Ben Ahmed è in carcere perché è stato condannato per rapina a quattro anni e quattro mesi. Il detenuto, neanche trentenne, ha più volte praticato atti di autolesionismo e, nelle scorse ore, è stato trasferito nuovamente all’ospedale perché ha ingerito alcune pile, come era già accaduto in passato.
L’ispezione di Cucchi
Sul caso è intervenuta anche la senatrice Ilaria Cucchi che si è precipitata in carcere per un’attività ispettiva riscontrando una situazione drammatica all’interno dell’istituto di pena. «Se è vero che le condizioni delle carceri rispecchiano quelle della nostra democrazia, l’istituto penitenziario di Ancona racconta di una crisi che sembra senza via di uscita. Le celle sono sovraffollate: dovrebbero contenere in totale 250 persone, ma sono più di 300 quelle rinchiuse», dice Ilaria Cucchi a Domani.
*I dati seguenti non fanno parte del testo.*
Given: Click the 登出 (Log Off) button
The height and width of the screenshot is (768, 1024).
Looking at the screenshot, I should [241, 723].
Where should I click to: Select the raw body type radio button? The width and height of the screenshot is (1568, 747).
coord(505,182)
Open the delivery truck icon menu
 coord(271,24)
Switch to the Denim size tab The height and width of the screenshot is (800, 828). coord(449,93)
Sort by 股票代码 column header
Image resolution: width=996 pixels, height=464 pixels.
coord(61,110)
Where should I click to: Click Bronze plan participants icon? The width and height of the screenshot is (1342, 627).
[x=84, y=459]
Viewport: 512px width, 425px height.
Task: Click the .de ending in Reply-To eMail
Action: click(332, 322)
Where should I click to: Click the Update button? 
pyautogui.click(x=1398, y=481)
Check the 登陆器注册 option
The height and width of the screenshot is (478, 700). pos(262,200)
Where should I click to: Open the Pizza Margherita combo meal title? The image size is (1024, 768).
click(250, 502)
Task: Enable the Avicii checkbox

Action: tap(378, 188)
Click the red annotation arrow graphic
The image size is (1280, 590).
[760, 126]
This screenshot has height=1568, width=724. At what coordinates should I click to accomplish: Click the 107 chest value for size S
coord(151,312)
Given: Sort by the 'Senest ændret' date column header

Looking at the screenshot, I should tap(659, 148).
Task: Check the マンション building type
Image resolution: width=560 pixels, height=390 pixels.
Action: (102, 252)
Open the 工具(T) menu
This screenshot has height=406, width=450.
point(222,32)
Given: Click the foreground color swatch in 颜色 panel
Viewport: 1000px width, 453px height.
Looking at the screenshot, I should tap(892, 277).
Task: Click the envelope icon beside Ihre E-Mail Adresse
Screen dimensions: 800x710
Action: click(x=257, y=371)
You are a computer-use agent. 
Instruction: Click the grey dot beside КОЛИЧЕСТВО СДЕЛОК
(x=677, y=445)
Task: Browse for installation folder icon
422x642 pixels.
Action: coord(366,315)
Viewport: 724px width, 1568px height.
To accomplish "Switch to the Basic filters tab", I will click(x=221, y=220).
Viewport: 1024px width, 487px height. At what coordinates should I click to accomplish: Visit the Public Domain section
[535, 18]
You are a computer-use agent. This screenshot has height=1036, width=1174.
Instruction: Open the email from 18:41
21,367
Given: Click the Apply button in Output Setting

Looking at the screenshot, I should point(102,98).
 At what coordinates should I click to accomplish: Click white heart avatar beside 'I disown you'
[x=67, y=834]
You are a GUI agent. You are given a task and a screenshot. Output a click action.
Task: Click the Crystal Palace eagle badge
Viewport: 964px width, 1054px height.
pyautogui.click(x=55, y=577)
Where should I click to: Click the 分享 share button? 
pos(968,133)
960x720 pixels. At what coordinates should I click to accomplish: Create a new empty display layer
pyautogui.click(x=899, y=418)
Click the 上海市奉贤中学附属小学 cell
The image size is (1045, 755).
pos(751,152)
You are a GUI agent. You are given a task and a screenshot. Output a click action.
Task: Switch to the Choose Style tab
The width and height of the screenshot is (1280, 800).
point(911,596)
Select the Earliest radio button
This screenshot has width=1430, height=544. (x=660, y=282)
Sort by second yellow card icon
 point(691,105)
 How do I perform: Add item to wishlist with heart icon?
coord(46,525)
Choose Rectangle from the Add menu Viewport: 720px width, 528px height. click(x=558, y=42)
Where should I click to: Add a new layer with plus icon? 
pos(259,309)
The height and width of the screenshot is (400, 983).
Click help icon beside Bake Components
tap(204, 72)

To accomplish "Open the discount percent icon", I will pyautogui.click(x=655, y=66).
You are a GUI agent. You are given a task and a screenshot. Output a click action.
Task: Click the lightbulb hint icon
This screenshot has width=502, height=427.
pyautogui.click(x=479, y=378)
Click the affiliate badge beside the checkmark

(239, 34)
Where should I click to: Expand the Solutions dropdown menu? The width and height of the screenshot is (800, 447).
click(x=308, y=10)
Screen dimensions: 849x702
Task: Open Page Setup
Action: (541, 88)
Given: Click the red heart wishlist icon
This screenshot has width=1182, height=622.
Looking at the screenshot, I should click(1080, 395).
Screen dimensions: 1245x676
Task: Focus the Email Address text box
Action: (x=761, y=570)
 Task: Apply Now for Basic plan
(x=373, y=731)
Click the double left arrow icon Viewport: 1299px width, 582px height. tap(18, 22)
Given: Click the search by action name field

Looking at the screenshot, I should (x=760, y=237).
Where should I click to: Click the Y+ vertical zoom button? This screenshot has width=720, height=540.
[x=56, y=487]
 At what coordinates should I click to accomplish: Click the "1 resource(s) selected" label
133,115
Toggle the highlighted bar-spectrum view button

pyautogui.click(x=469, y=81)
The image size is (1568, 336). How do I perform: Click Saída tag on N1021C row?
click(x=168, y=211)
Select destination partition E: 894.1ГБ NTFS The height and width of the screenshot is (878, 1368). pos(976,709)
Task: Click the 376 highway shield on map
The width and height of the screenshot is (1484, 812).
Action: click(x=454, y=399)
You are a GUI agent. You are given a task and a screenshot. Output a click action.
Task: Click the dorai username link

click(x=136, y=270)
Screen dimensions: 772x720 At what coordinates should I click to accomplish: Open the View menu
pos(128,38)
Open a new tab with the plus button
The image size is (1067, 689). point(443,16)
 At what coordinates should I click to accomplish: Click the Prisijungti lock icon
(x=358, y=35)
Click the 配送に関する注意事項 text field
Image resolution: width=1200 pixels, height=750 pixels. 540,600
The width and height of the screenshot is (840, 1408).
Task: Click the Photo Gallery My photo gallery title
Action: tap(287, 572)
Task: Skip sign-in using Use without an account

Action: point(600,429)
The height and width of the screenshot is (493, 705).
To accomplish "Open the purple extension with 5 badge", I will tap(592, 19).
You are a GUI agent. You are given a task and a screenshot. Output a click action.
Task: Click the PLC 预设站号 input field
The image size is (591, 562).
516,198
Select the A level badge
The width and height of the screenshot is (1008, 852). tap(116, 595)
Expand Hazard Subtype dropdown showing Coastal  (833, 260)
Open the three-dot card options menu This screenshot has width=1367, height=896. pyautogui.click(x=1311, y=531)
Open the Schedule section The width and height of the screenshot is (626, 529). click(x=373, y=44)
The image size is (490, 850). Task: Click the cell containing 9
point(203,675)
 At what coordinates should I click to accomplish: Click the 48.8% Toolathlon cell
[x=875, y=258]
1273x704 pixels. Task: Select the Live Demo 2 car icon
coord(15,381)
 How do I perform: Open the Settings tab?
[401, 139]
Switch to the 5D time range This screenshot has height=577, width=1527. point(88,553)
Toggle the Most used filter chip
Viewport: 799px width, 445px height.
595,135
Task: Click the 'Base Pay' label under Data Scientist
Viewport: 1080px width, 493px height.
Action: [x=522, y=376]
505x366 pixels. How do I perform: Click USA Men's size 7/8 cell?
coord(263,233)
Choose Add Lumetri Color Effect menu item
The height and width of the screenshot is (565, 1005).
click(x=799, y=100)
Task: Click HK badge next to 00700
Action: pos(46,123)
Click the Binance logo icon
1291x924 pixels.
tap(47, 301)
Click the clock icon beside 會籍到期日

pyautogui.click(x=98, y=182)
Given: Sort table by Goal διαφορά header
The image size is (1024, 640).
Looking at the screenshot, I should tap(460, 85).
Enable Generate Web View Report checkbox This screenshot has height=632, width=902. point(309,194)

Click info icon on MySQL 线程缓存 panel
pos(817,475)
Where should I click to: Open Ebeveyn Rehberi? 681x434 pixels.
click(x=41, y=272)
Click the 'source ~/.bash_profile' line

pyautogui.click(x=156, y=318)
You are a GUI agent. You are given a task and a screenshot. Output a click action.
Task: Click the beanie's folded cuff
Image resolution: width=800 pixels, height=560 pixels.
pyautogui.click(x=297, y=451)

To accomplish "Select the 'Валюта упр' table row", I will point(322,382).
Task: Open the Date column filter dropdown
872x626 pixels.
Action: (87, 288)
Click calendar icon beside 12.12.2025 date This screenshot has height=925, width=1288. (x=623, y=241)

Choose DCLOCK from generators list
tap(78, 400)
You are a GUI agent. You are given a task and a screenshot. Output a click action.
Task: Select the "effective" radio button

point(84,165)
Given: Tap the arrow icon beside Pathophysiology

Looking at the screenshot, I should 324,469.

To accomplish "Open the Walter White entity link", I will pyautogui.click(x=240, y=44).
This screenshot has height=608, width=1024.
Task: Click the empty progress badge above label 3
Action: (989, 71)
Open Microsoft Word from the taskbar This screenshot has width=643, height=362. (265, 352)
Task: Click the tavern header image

Il detenuto tunisino da settembre a oggi ha avuto 8 accessi al pronto soccorso, ha ingerito pile, cuffie e un accendino. Ha raccontato che vuole essere trasferito in Sicilia e ha negato di aver subìto violenze, ma è sottoposto a un uso massiccio di psicofarmaci.
«Sono usati in una quantità disarmante, per il medico della struttura non c’è alternativa e li assumono quasi tutti i detenuti. A colpire, più dei numeri, è la gravità degli episodi che si sono succeduti in neanche un’ora. Ho visto un detenuto ingerire un accendino a pochi metri da me, per essere trasferito. A un vetro di distanza, quello che separa i due corridoi del piano che ho ispezionato, ne ho visto un altro urlare in preda alla rabbia, continuando a sbattere con forza i cestini della spazzatura contro le pareti che lo circondavano. Il gesto della corda al collo che mi ha rivolto un detenuto parla, grida per tutti, per un posto che ha perso ogni possibilità di proiettarsi oltre le sbarre che lo delimitano», conclude Cucchi.
Carceri dimenticate
Una situazione comune a ogni carcere del paese, la situazione all’interno degli istituti di pena racconta i fallimenti del governo sul tema. «Il mese di dicembre si è aperto con due notizie. La prima è che il numero delle persone detenute ha superato nuovamente la soglia dei 60mila. Era da prima della pandemia di Covid-19 che ciò non accadeva. Il tasso di affollamento è di oltre il 125 per cento, i posti disponibili sono 48mila».
«La seconda notizia è quella dei suicidi, due, entrambi avvenuti l'8 dicembre. Il totale del 2023 è di 66 persone che si sono tolte la vita in carcere, il terzo dato più alto mai registrato da quando Ristretti Orizzonti tiene questa statistica (dal 1992)», fa sapere in una nota l’associazione Antigone.